- Problems to solve -
1) Return the passage of the Three Billboards review from "Now playing at" to "rape and murder.", copied word for word.
2) In the Three Billboards review, which actor plays Officer Jason Dixon?
3) Extend the Three Billboards review past its final sentence.

- Page extract -
- Opening Delimiter -
Wednesday, November 22, 2017

THREE BILLBOARDS Starts Strong But Loses Its Way

Now playing at an indie art house near me:

THREE BILLBOARDS OUTSIDE EBBING, MISSOURI
(Dir. Martin McDonagh, 2017)


Such a juicy premise: a hard as nails Missouri woman rents three billboards alongside a country road to shame her town’s sheriff who has made no arrests in the wake of her daughter’s rape and murder.

And such a great cast: Frances McDormand as Mildred Hayes, the mother whose grief has solidified into anger over this injustice, Woody Harrelson as Chief Willoughby, who doesn’t take kindly to billboards that read “Raped while dying,” “And still no arrests,” and “How come, Chief Willoughby?,” Samuel Rockwell as Officer Jason Dixon, who has a reputation of torturing black suspects; John Hawkes as Mildred’s ex-husband, and Peter Dinklage as a local car salesman who has a crush on Mildred.
- Closing Delimiter -
- Dataset entries -
- Opening Delimiter -
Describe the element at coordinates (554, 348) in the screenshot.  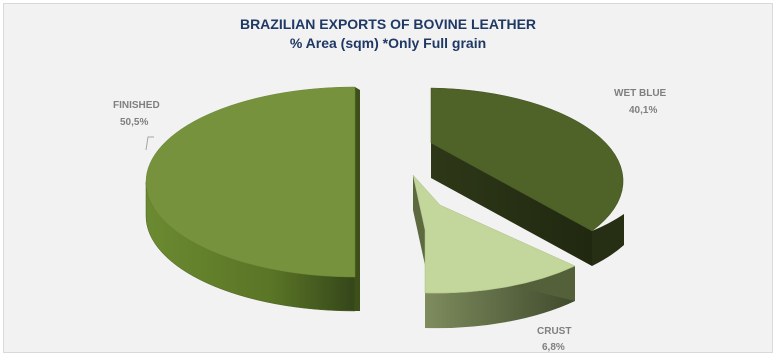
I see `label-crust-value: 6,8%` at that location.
- Closing Delimiter -
- Opening Delimiter -
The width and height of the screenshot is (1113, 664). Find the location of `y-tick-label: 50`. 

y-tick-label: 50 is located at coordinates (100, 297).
- Closing Delimiter -
- Expected responses -
1)
Now playing at an indie art house near me:

THREE BILLBOARDS OUTSIDE EBBING, MISSOURI
(Dir. Martin McDonagh, 2017)


Such a juicy premise: a hard as nails Missouri woman rents three billboards alongside a country road to shame her town’s sheriff who has made no arrests in the wake of her daughter’s rape and murder.

2) Samuel Rockwell

3)
Add to that the lush mountain scenery surrounding these characters which has locations shot in my home state of North Carolina standing in for the fictional town of Ebbing, Missouri, and you’ve got the elements to make up a tensely funny thriller, but roughly half way through its nearly two hour running time, the movie runs out of steam and doesn’t know where to go.

This happens right after the exit of one major player and the entrance of a suspect that initially appears to serve as misdirection, but ends up being the direction the film mistakenly decides to go with.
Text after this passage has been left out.